2. Massed bedding of annuals. I love annuals, I really do, and encourage others to try different species in their gardens or containers. But I’m not fan of carpet bedding, nor of scattering all kinds of colours and kinds of annuals together, higgledy piggledy. The first is way too formal, the second too muddying; with all the polkadots of colour nothing stands out clearly.

3. Bulbs in rows. I noted above this is a no-way, no-how thing for me, but thought I should comment further. Masses of daffodils look great because they do grow into masses and look like an explosion of sunlight. Tulips look fine in rows in huge fields in Holland, where they’re commercially raised, but otherwise, I prefer them planted in drifts, or in clumps of 7 or more. I know they lend themselves to being regimental by their straight, erect growth, but it doesn’t work for me—especially when it’s a mix of colours and heights planted in the rows. Nope.

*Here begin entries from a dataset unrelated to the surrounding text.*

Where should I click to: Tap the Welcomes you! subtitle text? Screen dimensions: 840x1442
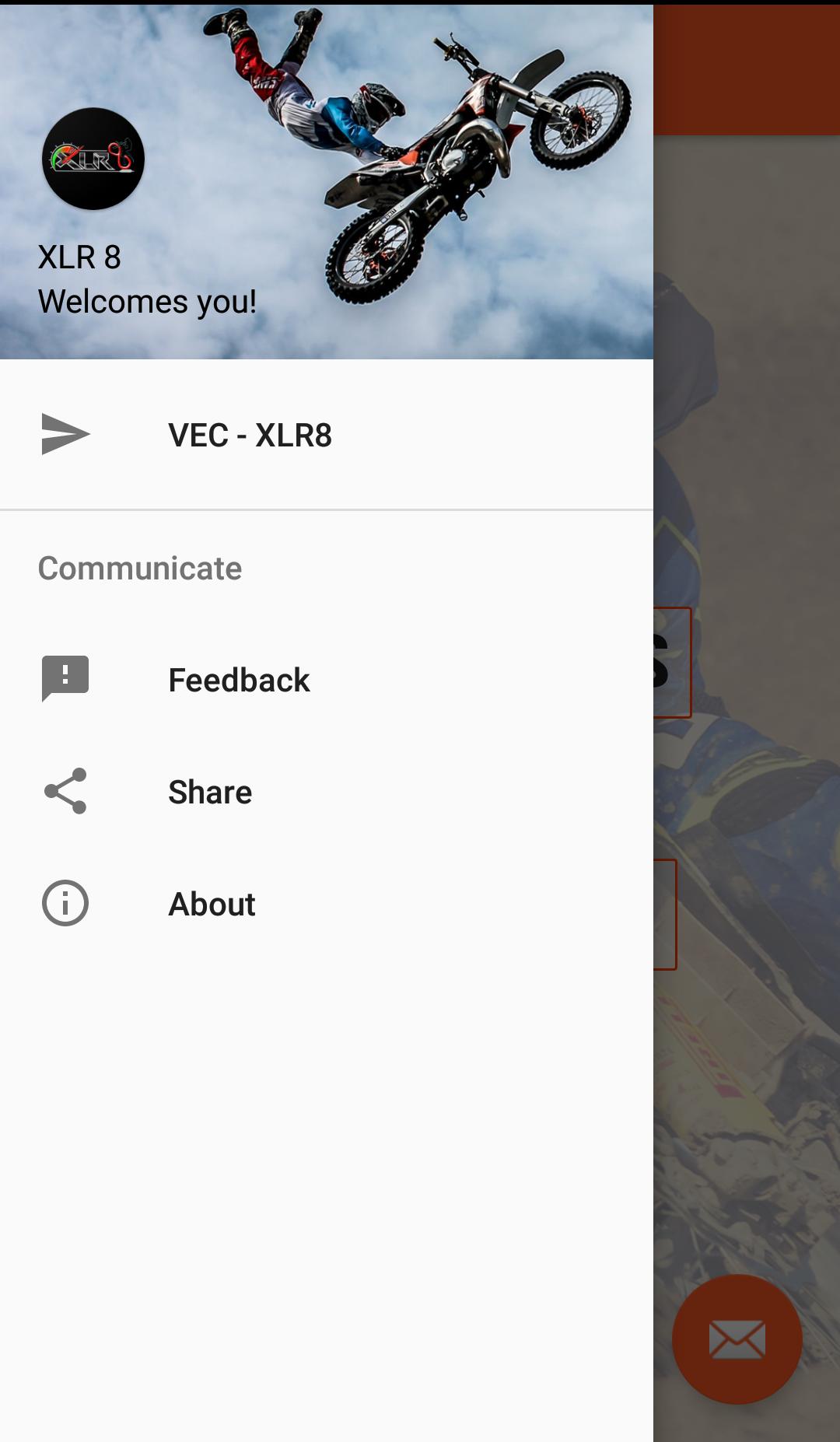(x=147, y=302)
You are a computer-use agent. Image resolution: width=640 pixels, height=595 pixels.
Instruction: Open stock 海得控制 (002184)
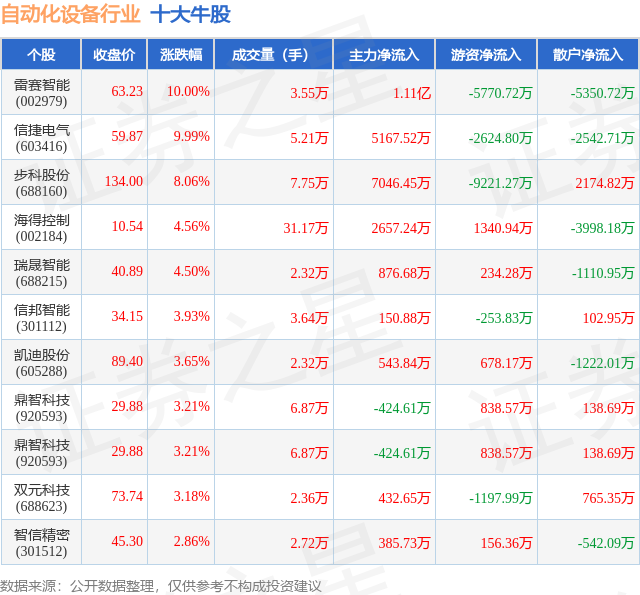click(x=42, y=228)
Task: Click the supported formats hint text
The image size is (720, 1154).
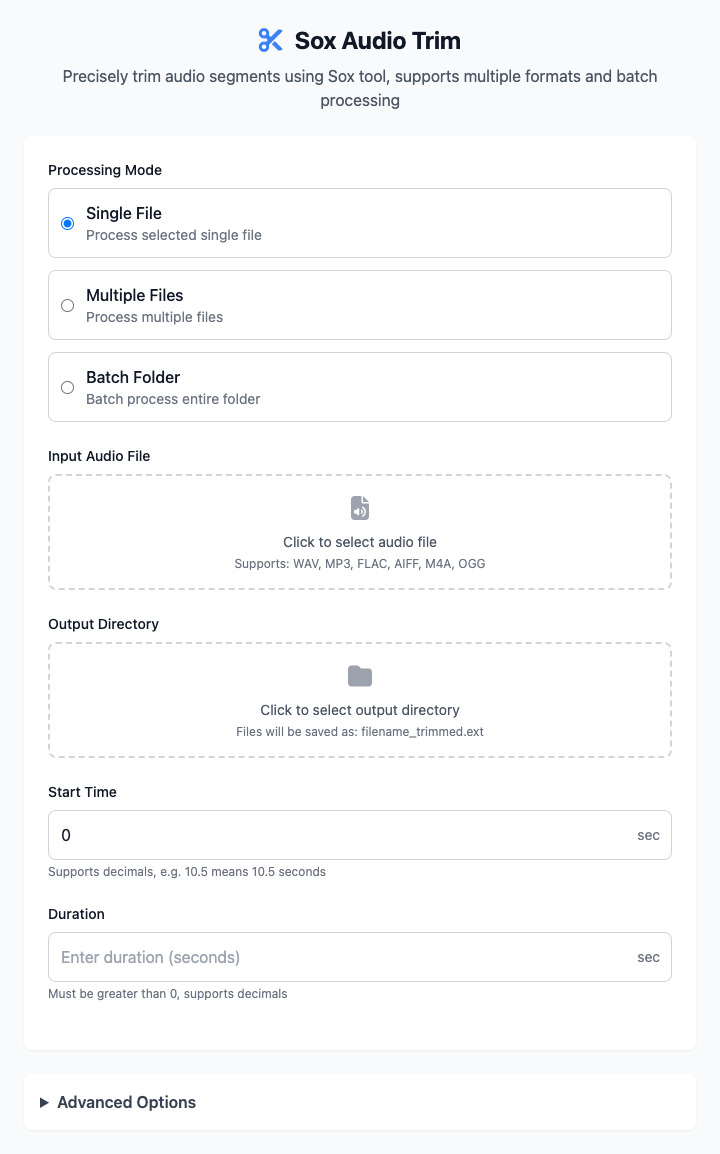Action: pos(360,564)
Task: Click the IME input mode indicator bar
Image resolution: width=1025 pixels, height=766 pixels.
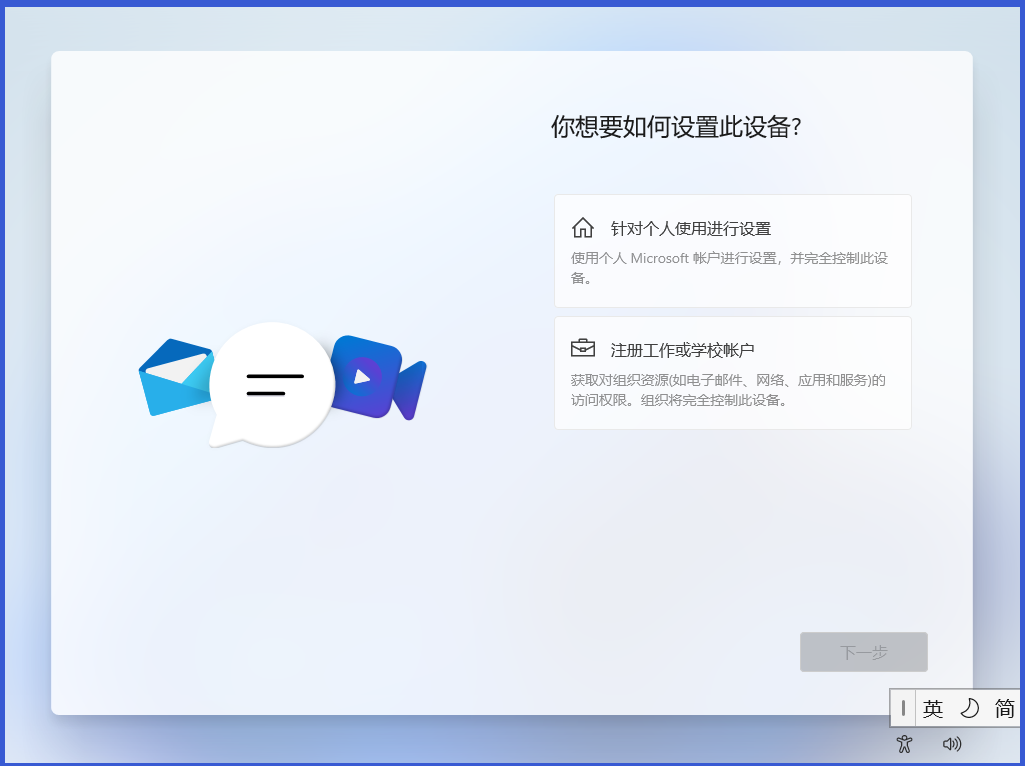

4. Plastic lantern-style lighting. My sister put these in and I constantly make fun of her (love you dearly, sis, but the lights are just icky!). They look like runway landing lights, and don’t do anything but make a bit of light. The solar ones are even worse—just glowing blobs like radioactive mushrooms, casting no real light at all. What I DO like for lighting is low-watt, professionally made lighting that actually has an effect—used to highlight a feature, or bathe a part of the garden in light, or whatever. But those fixtures are quality, featuring nice metal and glass, not tacky wally-mart plastic, and they can be put where you want—not hindered by being all joined together.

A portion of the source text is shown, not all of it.